## YOUR TASK:
If a line of the records holds the word "more", copy it out.

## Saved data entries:
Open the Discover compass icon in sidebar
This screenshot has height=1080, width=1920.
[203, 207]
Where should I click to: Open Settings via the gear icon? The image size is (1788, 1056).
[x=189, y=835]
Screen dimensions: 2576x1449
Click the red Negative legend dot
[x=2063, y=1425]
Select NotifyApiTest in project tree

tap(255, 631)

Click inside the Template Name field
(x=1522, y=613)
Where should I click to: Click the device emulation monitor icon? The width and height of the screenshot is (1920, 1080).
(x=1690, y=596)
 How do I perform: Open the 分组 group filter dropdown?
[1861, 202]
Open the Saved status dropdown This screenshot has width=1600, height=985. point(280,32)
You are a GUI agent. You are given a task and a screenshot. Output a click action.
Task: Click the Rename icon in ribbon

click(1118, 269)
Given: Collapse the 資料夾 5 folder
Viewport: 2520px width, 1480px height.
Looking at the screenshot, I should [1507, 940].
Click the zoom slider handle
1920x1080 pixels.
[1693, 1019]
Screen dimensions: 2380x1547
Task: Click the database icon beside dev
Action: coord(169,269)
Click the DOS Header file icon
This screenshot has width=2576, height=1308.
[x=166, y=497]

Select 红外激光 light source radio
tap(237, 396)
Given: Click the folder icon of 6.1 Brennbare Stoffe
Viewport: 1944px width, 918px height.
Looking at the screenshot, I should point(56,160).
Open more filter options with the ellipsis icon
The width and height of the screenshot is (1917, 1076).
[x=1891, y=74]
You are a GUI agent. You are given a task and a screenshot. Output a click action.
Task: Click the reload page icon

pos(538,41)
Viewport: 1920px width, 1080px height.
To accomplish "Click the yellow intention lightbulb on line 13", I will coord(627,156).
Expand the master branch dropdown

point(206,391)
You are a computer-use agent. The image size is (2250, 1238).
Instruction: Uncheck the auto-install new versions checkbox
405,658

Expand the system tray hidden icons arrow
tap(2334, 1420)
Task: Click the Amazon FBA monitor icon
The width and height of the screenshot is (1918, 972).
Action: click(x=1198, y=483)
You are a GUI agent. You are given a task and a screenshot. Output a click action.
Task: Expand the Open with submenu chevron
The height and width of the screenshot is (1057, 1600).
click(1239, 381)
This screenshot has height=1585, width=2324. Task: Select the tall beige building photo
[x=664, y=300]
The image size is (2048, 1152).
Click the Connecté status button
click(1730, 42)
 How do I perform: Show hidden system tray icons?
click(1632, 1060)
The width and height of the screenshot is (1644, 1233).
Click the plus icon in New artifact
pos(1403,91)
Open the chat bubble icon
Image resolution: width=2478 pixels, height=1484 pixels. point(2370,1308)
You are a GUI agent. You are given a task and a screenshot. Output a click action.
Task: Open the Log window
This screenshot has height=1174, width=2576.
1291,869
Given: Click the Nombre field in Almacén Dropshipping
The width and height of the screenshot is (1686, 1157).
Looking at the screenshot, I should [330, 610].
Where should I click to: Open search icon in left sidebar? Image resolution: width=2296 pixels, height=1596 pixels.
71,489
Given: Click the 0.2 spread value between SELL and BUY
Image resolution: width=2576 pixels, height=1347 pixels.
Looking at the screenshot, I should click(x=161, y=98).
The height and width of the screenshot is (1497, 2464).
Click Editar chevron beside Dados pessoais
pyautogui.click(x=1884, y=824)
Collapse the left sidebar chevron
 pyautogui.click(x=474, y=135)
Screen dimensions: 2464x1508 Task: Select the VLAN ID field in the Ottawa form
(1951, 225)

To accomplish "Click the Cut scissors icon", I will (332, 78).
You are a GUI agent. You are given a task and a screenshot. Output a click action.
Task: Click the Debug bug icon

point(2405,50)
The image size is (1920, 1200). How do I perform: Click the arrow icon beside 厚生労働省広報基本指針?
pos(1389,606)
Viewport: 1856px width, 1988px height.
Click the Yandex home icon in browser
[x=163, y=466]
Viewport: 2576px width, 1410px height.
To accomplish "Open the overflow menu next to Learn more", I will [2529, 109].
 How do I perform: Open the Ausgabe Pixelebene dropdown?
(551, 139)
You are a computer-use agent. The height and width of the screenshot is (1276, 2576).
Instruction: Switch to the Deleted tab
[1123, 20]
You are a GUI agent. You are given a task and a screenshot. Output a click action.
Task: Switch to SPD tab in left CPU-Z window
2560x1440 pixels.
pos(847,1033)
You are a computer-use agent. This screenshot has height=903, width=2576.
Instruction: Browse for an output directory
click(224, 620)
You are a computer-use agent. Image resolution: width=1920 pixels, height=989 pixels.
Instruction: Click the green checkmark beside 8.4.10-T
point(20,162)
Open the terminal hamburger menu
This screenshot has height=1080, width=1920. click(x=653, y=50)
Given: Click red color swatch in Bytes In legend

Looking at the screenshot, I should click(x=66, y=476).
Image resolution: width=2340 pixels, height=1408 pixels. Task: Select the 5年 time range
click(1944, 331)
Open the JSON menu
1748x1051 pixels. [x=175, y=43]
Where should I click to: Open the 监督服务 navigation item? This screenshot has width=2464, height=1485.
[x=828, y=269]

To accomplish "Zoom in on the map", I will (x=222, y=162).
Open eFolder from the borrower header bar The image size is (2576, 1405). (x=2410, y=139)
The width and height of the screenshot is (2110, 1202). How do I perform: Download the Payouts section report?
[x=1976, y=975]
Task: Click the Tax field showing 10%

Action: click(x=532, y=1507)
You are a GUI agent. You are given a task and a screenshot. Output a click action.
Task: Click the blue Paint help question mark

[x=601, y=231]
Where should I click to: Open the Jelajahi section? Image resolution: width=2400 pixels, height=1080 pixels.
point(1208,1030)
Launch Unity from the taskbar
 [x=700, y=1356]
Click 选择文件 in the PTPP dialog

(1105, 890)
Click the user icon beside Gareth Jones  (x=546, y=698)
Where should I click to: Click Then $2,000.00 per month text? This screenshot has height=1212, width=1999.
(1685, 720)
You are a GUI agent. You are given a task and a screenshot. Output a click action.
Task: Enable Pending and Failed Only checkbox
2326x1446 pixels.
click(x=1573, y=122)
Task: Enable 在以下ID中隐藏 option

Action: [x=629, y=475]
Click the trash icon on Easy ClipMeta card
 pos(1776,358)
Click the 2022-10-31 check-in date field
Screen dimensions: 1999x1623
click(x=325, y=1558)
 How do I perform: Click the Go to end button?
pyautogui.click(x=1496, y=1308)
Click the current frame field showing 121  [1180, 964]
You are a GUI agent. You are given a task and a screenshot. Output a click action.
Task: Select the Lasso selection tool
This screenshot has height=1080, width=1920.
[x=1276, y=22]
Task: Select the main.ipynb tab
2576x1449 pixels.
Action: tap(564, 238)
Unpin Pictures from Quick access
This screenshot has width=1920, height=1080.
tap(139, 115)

## RESULT:
Open more filter options with the ellipsis icon
To accomplish "Open the overflow menu next to Learn more", I will [2529, 109].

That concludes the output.